Q: Once a week, I like having all my employees come together for a staff meeting so everyone knows what’s going on. Over time, however, these meetings have been getting longer and longer –eliciting grumbling from some employees. I know I must change the way I run these, so what can I do to have shorter meetings yet have all my staff feel included and informed?
When trying to trouble-shoot why a regularly scheduled meeting has become unwieldy, it always helps to go back to basics: What is the purpose of the meeting?
Is it to convey information, to solicit information, to make decisions as a group, to brainstorm, to seek input, to gain support, to plan, to prepare, to motivate, to build teamwork, to recognize accomplishments, to outline a project, to assign activities?
If you’re trying to do too many (or all) of the above, then you might be asking too much from your weekly meeting. This is a common ailment of many regularly scheduled meetings: they become the catch-all for widely different purposes. The result? Meetings become larger, longer (to accommodate more topics) and more irrelevant to individual participants. No wonder a 2012 survey by Salary.com found employees rated meetings as the No. 1 productivity killer.
So if one meeting can’t do it all, what should you do?
First, make sure you practice good “meeting fundamentals” such as: email agenda 24hrs prior, come prepared, set meeting ground rules, no side conversations/comments, no smartphones, stay on topic, start and stop on time.
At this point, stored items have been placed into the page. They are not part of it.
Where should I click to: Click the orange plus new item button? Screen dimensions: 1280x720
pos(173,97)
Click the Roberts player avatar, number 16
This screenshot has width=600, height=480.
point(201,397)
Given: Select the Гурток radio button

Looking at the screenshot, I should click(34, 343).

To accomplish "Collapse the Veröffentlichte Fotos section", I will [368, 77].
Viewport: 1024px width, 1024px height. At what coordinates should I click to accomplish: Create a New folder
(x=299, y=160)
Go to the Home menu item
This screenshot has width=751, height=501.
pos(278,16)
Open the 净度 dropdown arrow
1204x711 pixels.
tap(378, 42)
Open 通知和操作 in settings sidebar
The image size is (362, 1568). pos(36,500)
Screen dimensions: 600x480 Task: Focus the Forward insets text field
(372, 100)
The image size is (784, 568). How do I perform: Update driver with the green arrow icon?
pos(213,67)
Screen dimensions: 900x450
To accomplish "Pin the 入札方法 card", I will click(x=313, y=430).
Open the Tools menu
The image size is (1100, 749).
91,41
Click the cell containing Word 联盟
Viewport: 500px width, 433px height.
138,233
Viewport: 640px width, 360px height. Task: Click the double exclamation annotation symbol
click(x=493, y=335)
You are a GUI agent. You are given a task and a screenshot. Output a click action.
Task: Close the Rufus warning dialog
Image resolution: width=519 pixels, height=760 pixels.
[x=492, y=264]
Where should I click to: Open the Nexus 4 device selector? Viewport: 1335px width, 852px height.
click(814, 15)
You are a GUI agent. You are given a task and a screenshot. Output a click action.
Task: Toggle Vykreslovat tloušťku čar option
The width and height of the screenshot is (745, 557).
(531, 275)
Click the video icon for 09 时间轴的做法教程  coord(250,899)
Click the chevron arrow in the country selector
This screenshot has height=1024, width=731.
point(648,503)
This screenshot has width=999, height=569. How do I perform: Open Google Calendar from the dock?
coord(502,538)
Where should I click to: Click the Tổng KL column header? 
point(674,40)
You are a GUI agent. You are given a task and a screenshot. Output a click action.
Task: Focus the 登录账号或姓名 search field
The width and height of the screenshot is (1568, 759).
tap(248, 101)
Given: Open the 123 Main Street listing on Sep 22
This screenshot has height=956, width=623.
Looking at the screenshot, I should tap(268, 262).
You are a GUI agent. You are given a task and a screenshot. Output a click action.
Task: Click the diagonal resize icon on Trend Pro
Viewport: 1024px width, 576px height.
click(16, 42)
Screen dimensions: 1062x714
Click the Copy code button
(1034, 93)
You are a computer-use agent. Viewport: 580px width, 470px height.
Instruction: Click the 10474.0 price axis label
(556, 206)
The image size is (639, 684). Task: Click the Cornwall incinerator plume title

Then consider changing the structure of the meeting so that you have a match between participants and purpose. For example, if you want “everyone to know what’s going on” start out with a 10-minute lightning round of information exchange (important deadlines, big client visit, a key player is on vacation, administrative announcements). Then those participants who were there for that purpose are free to go. Those who need to make decisions, brainstorm or update projects can stay or even break-out into smaller meetings. You get the gist.
Staff meetings don’t have to include everyone for the full duration to be inclusive. Mix and match to your purpose.